Is it over the entire real line: $\int_{-\infty}^\infty p(x) \log\dfrac{p(x)}{q(x)}dx$?
Or is it over the support of $p$: $\int_{x:p(x) >0} p(x) \log\dfrac{p(x)}{q(x)}dx$?
For the KL-divergence formula these turn out to be the same, but consider the expectation $\mathbb{E}_{p(x)}[\dfrac{q(x)}{p(x)}] = \int p(x)\dfrac{q(x)}{p(x)}dx = \int q(x)dx$.
In the case of the real line, we have $\int_{-\infty}^\infty q(x)dx = 1$.
In the case of the support of $p$, we have $\int_{x:p(x)>0} q(x)dx$, which is obviously very different.
I believe the second is correct, but I was unable to prove this in a way that satisfied me intellectually. My work is as follows:
Interpreting $p$ as the Radon-Nikodym derivative of an induced measure $\nu$, and letting $S$ represent the support $S = \{x: p(x) > 0\}$, we can calculate $\int \log\dfrac{q(x)}{p(x)}dp = \int_S \dfrac{q(x)}{p(x)}dp + \int_{S^C} \dfrac{q(x)}{p(x)}dp$. We have $\nu(S^C) = \int_{S^C} p(x)dx = 0$, thus the second integral $\int_{S^C} \dfrac{q(x)}{p(x)}dp = 0$ and that leaves us with the integral over the support as desired.

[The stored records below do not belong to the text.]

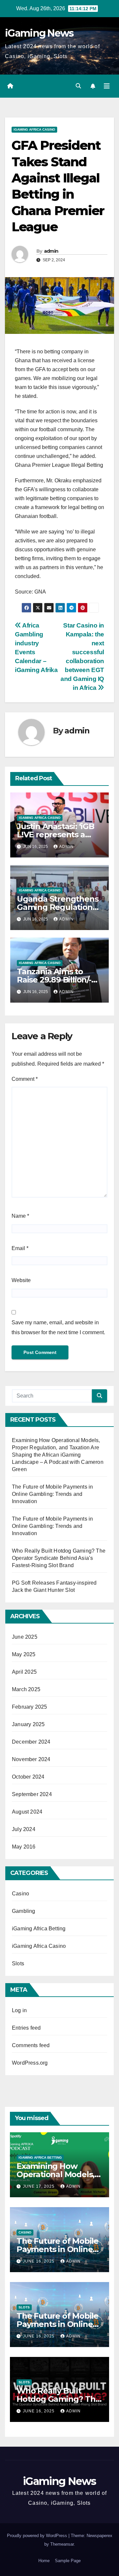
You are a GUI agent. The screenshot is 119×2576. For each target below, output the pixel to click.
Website (21, 1280)
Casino (20, 1893)
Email (20, 1248)
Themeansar (62, 2544)
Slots (18, 1963)
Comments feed (31, 2045)
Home (44, 2560)
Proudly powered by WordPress (37, 2535)
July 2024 (23, 1829)
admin (51, 251)
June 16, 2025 (39, 2261)
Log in (19, 2010)
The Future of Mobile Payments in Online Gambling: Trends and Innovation (52, 1494)
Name (20, 1216)
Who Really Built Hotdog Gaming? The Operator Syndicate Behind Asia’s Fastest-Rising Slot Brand (58, 1558)
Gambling (23, 1911)
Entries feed (26, 2028)
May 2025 (24, 1654)
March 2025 (26, 1689)
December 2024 (31, 1742)
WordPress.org (30, 2063)
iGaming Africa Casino (34, 129)
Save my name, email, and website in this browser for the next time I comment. (58, 1327)
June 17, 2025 (39, 2186)
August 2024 (27, 1812)
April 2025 (24, 1672)
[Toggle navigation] (106, 86)
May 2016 (24, 1847)
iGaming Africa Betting (38, 1928)
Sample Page (68, 2560)
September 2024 (32, 1794)
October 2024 (28, 1777)
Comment (25, 1079)
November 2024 (31, 1759)
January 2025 (28, 1724)
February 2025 (29, 1707)
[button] (78, 86)
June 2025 (24, 1637)
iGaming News (39, 33)
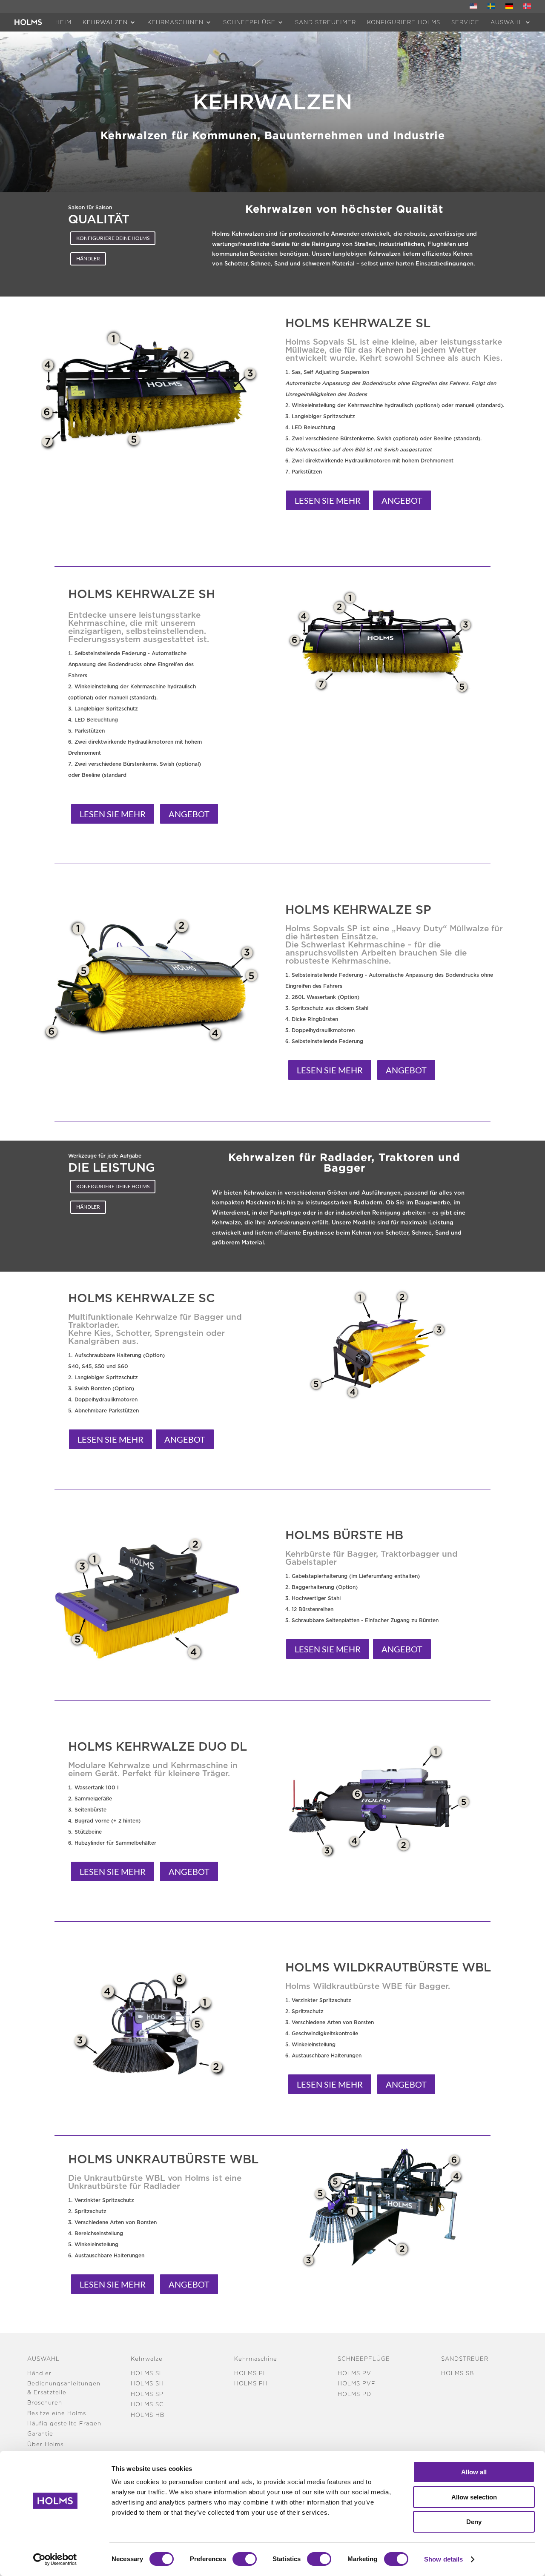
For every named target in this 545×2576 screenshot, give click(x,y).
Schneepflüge (249, 22)
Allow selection (474, 2497)
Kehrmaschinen (175, 22)
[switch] (244, 2559)
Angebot (402, 500)
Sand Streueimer (325, 22)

To me, this proof seems valid but it also seems like cheating. I just basically look at the set of measure $0$ and declare that I can ignore it even though the value being integrated over there ($\dfrac{q(x)}{p(x)}$) is infinite. This post on a similar question stated I could do that, but I don't understand why.